-- Start of DATA FOR PROCESSING --

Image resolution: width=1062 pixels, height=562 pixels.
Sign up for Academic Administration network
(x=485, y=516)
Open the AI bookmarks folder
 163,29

-- End of DATA FOR PROCESSING --
-- Start of DATA FOR PROCESSING --

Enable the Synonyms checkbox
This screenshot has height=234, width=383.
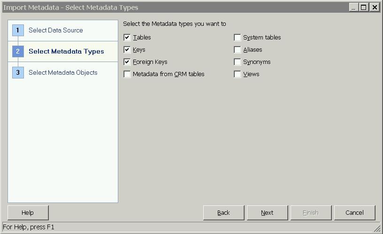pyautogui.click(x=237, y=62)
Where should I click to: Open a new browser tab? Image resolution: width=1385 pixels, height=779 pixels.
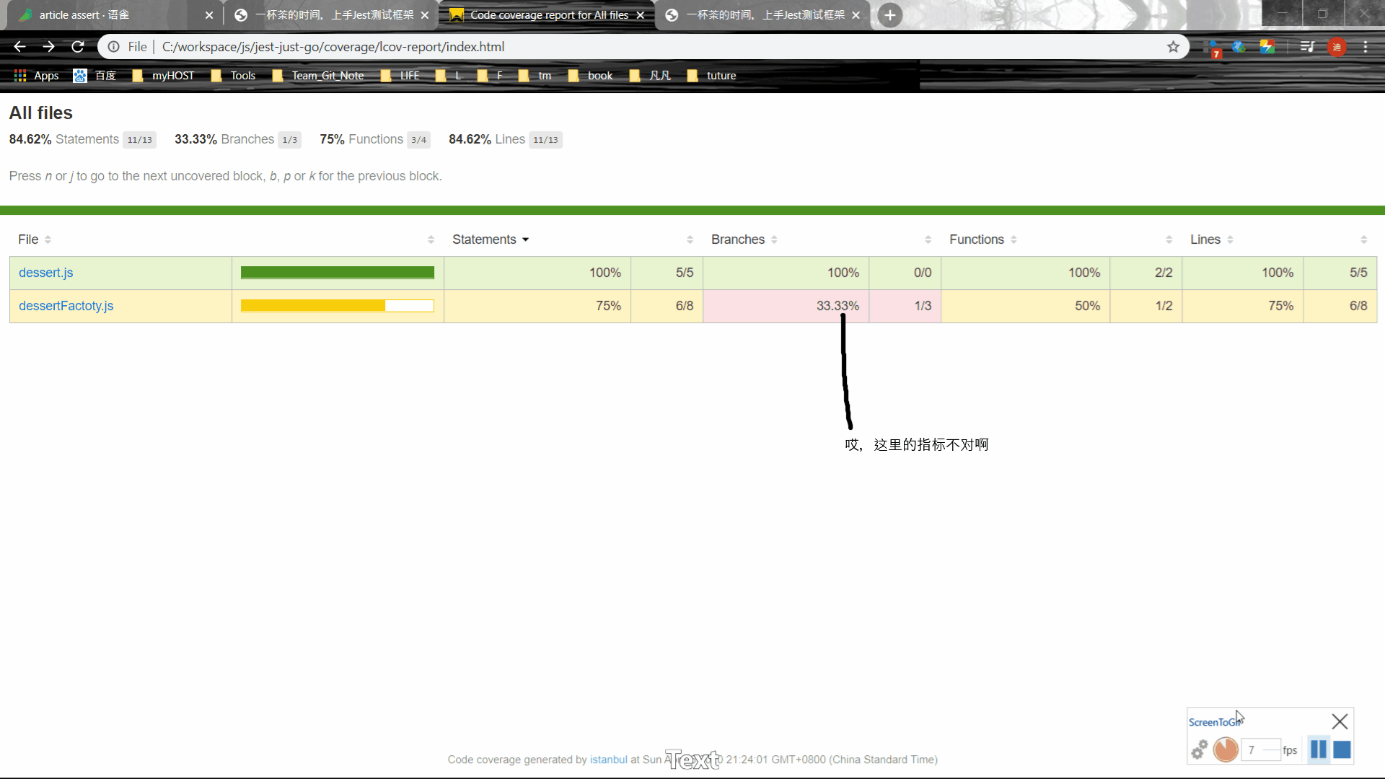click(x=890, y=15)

-- End of DATA FOR PROCESSING --
-- Start of DATA FOR PROCESSING --

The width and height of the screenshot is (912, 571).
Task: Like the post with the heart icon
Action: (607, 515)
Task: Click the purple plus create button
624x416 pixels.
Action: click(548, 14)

-- End of DATA FOR PROCESSING --

| TASK TO CARRY OUT |
Copy out again, with no changes, the lines of the records above that run from the line containing "Task: Click the purple plus create button" up to and including the line containing "Action: click(548, 14)".

| WRITTEN ANSWER |
Task: Click the purple plus create button
624x416 pixels.
Action: click(548, 14)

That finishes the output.